The woman, probably Mrs. Parkinson, stepped tentatively off the porch and started toward them. Like Melina, she was clad in practical calico, but she looked a sight cooler. “Who are these men?” she wanted to know.

“Holt McKettrick,” Holt said, with a slight inclination of his head. “And this is Captain Jack Walton.”

The Captain troubled himself to tug at the brim of his dusty hat. “Mrs. Parkinson,” he said politely.

“You,” she said, looking up at Walton and lining up shoulder to shoulder with Melina. In that moment, Holt decided he liked the woman. She was obviously nervous of strangers, and with good reason given the state of affairs in modern Texas. It seemed there were no men around to protect her if things should take an ugly turn, but she was willing to stand toe-to-toe with whatever came. “If you came here looking to collect some bounty, you can just ride on out right now. All our men are honest.”

Captain Jack leaned forward, resting on arm on the pommel of his saddle, and smiled. “I've got no business with any of your men, Mrs. Parkinson. I just came along with my friend, Holt, here, to bring Melina some news.”

Mrs. Parkinson looked down at Melina. “What kind of news?”

Melina didn't turn her head. She was still watching Holt, with an occasional glance at the Captain. “I've got to go to San Antonio,” she said.

“Gabe doesn't want you to do that,” Holt said, though he'd already guessed there was little hope of convincing her.
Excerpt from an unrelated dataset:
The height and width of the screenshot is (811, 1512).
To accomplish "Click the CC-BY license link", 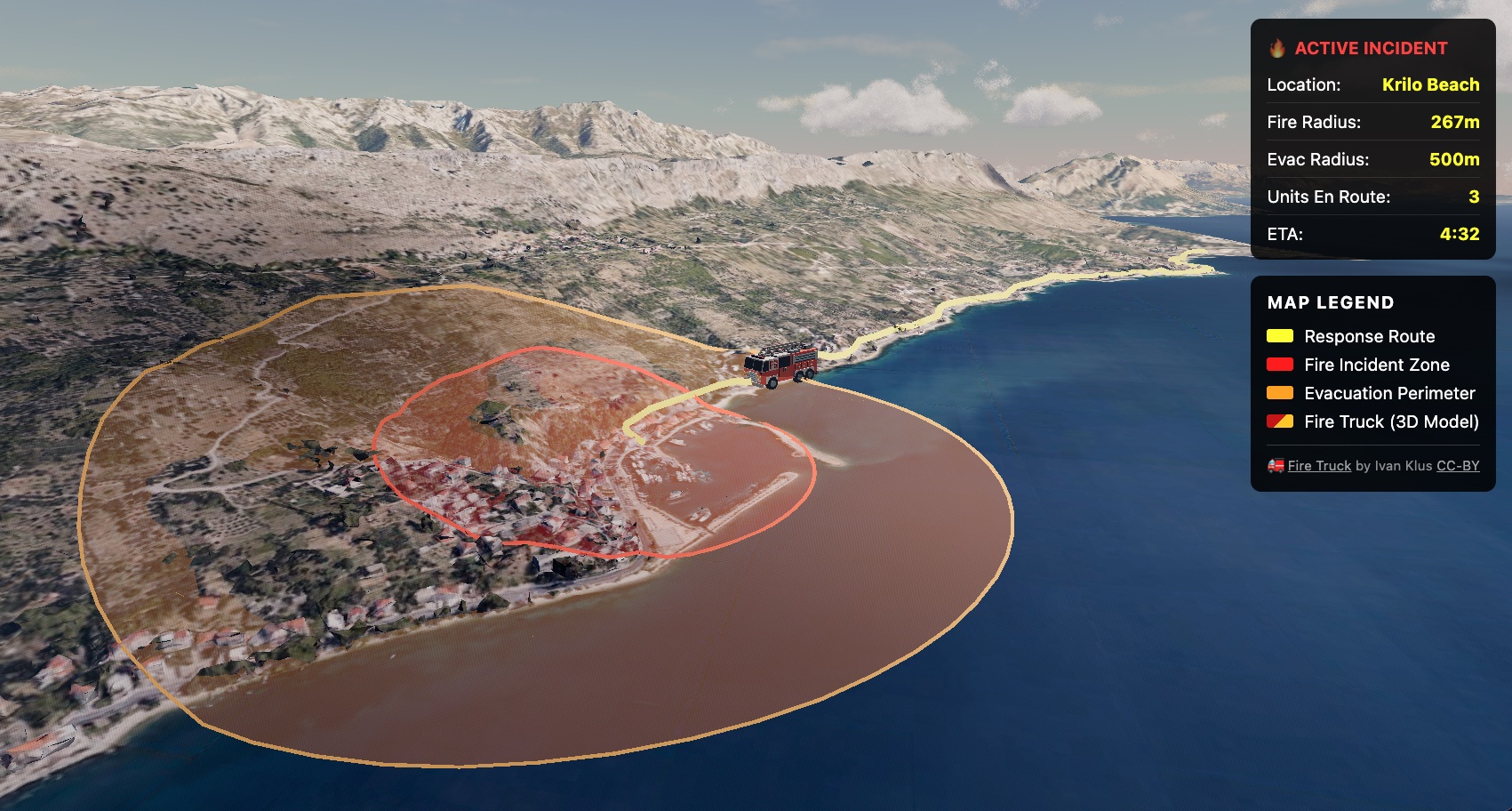I will click(1458, 465).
“I'll get my things,” Melina said.

“Melina,” Mrs. Parkinson protested. “You can't just leave! How will I get the washing done?”

At last, Gabe's woman faced the boss lady. “I'm sorry about the washing,” she said directly, “but I still have to go.”

“But the baby—what will you do in San Antonio? How will you live?”

“I'll see that she's taken care of,” Holt said, for
Melina's benefit more than Mrs. Parkinson's. “I have friends she can stay with.”

Melina studied him, evidently weighing his words for truth, and must have decided in his favor, for she picked up her skirts and made for the house at a good clip.

Mrs. Parkinson watched her go, probably struggling with the realization that she couldn't stop Melina from leaving. Resignation slackened her shoulders as she turned her attention on Holt and the Captain. “I don't like trusting that child to strangers,” she said.

“I do not qualify as a stranger, Mrs. Parkinson,” the Captain said. He got off his horse at long last, gathered the reins and led the animal to the water trough. Holt's Appaloosa followed along on its own. “And Mr. McKettrick here is a gentleman. I can assure you of that.”

Mrs. Parkinson looked as though she'd like to haul off and spit, the way Melina had, but in the end she refrained and made for the house.

“That woman doesn't think very highly of you, Cap'n,” Holt observed, worrying that in his mind the way he kept worrying the sight of that corpse strapped to a board on the main street of town. “Why is that?”

The Captain went to the pump, brought up some water and splashed his face and the back of his neck thoroughly. “I reckon it's because we used to be married,” he said.